• REQUIRED WORK: Retype the part of the GLuc excerpt from "Here, we used the" to "the flexible regions).".

• TEXT SEGMENT:
++++++++

Here, we used the SEP-tag fused GLuc construct to produce a sufficient amount of 15N and 13C uniformly labeled GLuc for NMR studies. Heteronuclear multidimensional NMR spectroscopy enabled over 99% backbone 1H, 13C, and 15N chemical shifts of GLuc to be assigned. Flexible regions and highly stable regions were identified by 1H–15N heteronuclear NOE21 and H/D exchange experiments22. The three-dimensional structure calculated by using CYANA (ver 3.9823) were determined with a backbone (Cα) RMSD of 1.39Å ± 0.39Å (excluding residues in the flexible regions).
Results
Expression and purification of GLuc
The natively folded GLuc possesses ten cysteines that form five disulfide bonds, which can be easily misformed when the protein is expressed in E.coli, and the cysteines are air-oxidized in vitro. Here, we used a SEP-Tag, C9D, which solubilizes the protein during air-oxidization and refolding, thereby increasing the yield of natively folded and active GLuc20. The final yield of GLuc after tags cleavage and two times HPLC purification (Supplementary Fig. 1) was 1.5 mg per liter of M9 minimal medium culture, which was sufficient for NMR analysis. GLuc’s identity and folding were confirmed by, respectively, MALDI-TOF mass (15N labeled GLuc, calculated = 19,055.8 Da, experimental = 19,062.5 Da, see Supplementary Fig. 2) and bioluminescence activity measurement. The 15N labeled GLuc’s activity was essentially identical to that given in our previous report11,13 (Supplementary Fig. 3). To date, the yield of natively folded active GLuc is almost nil when expressed without the C9D tag20, and the solubilization tag was thus essential to achieve the present amount of protein, though it was removed once the protein was folded into its native conformation.
NMR analysis
The 1H–15N HSQC spectrum exhibited dispersed and sharp peaks (Fig. 1), indicating a stable and well-folded structure. Almost all backbone chemical shifts were visible in the heteronuclear NMR experiments, and over 99% of backbone 1H, 13C and 15N resonances of non-proline residues were unambiguously assigned. C136 was the only un-assigned backbone H–N chemical shifts. The broadened signals around residue C136 suggested that the region encompassing the C136/C148 disulfide bond was subjected to structural exchange, as suggested by the 15N relaxation dispersion of D138 and L140 (Table 1), and thus the C136 H–N pair was undetected.
Table 1.

++++++++

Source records
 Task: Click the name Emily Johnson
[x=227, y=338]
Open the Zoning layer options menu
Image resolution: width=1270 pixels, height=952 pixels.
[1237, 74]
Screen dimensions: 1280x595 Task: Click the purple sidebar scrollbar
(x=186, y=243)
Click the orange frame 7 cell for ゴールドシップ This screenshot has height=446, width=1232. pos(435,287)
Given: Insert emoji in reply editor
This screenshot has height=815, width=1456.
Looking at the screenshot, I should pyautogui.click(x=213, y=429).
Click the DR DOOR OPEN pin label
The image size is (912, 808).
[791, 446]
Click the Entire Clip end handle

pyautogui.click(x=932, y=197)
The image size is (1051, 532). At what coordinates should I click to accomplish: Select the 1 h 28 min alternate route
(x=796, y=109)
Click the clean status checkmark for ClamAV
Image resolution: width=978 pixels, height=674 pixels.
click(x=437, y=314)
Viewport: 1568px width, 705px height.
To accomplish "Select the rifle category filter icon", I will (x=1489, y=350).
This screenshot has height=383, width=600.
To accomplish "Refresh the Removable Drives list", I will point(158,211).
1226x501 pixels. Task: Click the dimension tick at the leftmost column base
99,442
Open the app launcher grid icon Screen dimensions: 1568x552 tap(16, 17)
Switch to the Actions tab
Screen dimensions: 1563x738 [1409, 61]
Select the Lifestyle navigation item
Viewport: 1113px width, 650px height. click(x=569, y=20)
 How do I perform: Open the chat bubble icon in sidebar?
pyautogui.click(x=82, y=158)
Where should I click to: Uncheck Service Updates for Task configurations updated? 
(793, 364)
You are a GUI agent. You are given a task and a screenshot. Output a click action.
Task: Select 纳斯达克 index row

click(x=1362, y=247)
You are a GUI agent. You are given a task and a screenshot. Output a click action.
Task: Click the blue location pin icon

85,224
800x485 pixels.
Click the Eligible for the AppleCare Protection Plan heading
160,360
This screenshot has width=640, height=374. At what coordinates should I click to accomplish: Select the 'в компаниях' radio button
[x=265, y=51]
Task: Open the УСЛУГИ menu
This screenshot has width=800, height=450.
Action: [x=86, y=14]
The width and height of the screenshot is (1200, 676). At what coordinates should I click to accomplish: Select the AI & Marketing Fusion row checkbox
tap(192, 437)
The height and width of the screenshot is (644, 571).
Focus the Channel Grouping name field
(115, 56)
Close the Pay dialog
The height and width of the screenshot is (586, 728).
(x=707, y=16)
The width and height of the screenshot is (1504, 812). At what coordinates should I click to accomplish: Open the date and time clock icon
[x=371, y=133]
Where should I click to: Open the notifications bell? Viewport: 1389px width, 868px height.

++++++++

• TASK OUTPUT:
Here, we used the SEP-tag fused GLuc construct to produce a sufficient amount of 15N and 13C uniformly labeled GLuc for NMR studies. Heteronuclear multidimensional NMR spectroscopy enabled over 99% backbone 1H, 13C, and 15N chemical shifts of GLuc to be assigned. Flexible regions and highly stable regions were identified by 1H–15N heteronuclear NOE21 and H/D exchange experiments22. The three-dimensional structure calculated by using CYANA (ver 3.9823) were determined with a backbone (Cα) RMSD of 1.39Å ± 0.39Å (excluding residues in the flexible regions).